Всем известны прекрасные стихи, в которых Вергилий оплакал его смерть. Какое великое и благородное представление дает он об этом юном герое, когда говорит, что судьбы лишь пожелали показать его земле и поспешили отнять, завидуя тем успехам, которых достиг бы римский род, если бы они оставили ему на долгое время дар, который ему преподнесли! Можно было бы заподозрить здесь лесть. Но если взвесить свидетельство Сенеки о Марцелле, то чувствуешь, что, отвлекаясь от поэтического слога, современный поэт не говорит больше, чем философ, писавший в то время, когда у него не было в этом интереса.

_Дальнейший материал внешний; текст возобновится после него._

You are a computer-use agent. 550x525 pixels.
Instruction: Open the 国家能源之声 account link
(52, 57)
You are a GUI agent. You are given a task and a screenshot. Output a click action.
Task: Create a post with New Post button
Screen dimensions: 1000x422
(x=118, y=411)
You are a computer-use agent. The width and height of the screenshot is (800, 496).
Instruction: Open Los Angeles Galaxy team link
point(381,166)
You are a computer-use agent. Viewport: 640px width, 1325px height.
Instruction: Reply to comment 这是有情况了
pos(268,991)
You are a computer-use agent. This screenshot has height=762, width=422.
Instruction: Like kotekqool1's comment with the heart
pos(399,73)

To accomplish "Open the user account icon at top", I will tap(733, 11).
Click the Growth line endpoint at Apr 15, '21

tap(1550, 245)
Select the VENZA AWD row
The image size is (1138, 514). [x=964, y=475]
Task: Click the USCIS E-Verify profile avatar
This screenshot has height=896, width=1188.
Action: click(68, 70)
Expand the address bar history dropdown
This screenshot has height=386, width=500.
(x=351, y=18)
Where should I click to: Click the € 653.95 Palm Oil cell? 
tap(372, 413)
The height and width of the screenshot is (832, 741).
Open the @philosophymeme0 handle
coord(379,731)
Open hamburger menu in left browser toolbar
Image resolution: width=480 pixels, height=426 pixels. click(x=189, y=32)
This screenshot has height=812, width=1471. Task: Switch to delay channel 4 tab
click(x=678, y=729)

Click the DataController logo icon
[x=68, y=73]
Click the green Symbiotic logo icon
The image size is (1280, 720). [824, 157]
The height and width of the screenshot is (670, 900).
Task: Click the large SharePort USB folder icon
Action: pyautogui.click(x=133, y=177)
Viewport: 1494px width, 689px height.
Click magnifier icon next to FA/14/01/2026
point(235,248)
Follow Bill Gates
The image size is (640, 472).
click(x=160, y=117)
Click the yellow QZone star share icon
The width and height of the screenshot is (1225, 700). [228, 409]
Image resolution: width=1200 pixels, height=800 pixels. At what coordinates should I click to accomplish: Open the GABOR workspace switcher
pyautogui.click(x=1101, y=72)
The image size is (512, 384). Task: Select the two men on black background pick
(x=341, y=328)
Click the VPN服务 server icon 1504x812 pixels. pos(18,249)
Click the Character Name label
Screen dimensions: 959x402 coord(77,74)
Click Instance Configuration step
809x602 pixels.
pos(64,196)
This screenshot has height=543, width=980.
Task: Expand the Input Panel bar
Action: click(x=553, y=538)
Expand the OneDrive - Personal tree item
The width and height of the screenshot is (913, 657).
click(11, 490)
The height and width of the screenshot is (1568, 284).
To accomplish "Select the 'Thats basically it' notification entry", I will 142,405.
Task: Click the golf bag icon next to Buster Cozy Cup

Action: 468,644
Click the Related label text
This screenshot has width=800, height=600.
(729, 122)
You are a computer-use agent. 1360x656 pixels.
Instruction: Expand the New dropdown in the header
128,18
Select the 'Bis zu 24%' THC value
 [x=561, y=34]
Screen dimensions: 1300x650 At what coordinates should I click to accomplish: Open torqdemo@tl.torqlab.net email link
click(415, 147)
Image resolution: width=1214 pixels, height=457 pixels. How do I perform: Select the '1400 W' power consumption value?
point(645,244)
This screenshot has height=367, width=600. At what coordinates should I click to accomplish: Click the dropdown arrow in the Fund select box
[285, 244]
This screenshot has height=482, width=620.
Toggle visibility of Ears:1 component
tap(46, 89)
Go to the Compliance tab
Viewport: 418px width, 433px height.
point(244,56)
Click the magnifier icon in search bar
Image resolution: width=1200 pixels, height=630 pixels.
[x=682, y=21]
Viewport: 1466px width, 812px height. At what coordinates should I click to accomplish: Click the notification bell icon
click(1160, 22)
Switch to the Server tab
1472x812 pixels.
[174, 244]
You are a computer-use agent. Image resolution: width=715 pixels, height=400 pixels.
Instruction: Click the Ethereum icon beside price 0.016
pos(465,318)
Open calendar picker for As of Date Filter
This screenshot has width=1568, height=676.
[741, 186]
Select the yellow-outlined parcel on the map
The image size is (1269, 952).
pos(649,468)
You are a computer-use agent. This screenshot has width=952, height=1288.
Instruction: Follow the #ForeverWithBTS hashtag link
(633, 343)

Стихи Вергилия, при всей своей величественности, дышат скорбью. И можно без труда поверить рассказу его комментатора, что, когда поэт читал их Августу и Октавии, слезы текли из их глаз, рыдания несколько раз прерывали чтение и едва позволили его закончить.

Неудивительно, что Октавия была глубоко тронута стихами Вергилия и щедро его вознаградила. Она любила своего сына с невыразимой нежностью, и траур по нему длился всю ее жизнь.

Август также остро переживал эту утрату. Он устроил пышные похороны своему племяннику, которые особенно были отмечены народными рыданиями. Сам он произнес надгробную речь. Чтобы увековечить его память, он пожелал, чтобы большой театр, начатый Цезарем и завершенный им, носил имя Марцелла. Он убедил сенат постановить воздвигнуть ему золотую статую с золотым же венком, и магистратам, устраивавшим Римские игры, было приказано ставить эту статую на курульное кресло посредине, дабы Марцелл даже после смерти как бы председательствовал вместе с ними на церемонии игр.

Несмотря на эти свидетельства скорби Августа, некоторые современные авторы высказывали подозрения в его адрес относительно смерти Марцелла. Они ссылаются на Плиния и Тацита, толкуя их слова шире, чем те того заслуживают. Плиний говорит, что желания Марцелла (видимо, касавшиеся восстановления старой республиканской формы правления) вызвали недовольство его дяди. Тацит, описывая тревогу народа по поводу Германика, вкладывает в уста граждан воспоминания о печальных примерах Марцелла и Друза, обоих всеми любимых и обоих сраженных преждевременной смертью, что приводит к размышлению: любовь народа, кажется, приносит несчастье тем, кто ее удостаивается; их жизнь всегда оказывается короткой. Но на основании туманных слов, допускающих иное толкование, можно ли обвинять Августа в самом чудовищном преступлении – того, кто, как известно, горячо любил свою семью?

Что касается Ливии, Дион прямо упоминает о дурных слухах, ходивших о ней. Многие считали её причастной к смерти Марцелла, который стоял на пути её честолюбивых замыслов. Нельзя отрицать честолюбия этой женщины, ни её страстного стремления возвысить своих детей. Но разве честолюбие должно было довести её до преступления, которое, если бы раскрылось, погубило бы её навсегда? Знаменитые смерти всегда порождают подобные толки: и если наивно отказываться верить в зло, когда оно доказано, то верить ему на основании малейших подозрений – злонамеренность. Само время года, весьма неблагоприятное и губительное не только для Марцелла, но и для многих других, словно позаботилось оправдать Ливию.

Как только Марцелл умер, первым делом Августа было успокоить Агриппу, которого он удалил от себя с большой неохотой и который теперь стал ему нужнее, чем когда-либо. Можно полагать, что именно по этой причине он принёс своё завещание в сенат, чтобы огласить его перед собранием; и когда все сенаторы воспротивились этому, он по крайней мере пожелал, чтобы все знали: в завещании он не назначил себе преемника. Эта сдержанность делала его угодным народу, которому он оставлял право решать свою судьбу; но, кроме того, она доказывала его осторожность в отношении Агриппы, между которым и Марцеллом он не сделал выбора. Однако он не спешил его возвращать, возможно, чтобы не выставлять напоказ истинную причину его удаления и не признавать публично, что пожертвовал им ради подозрительности Марцелла.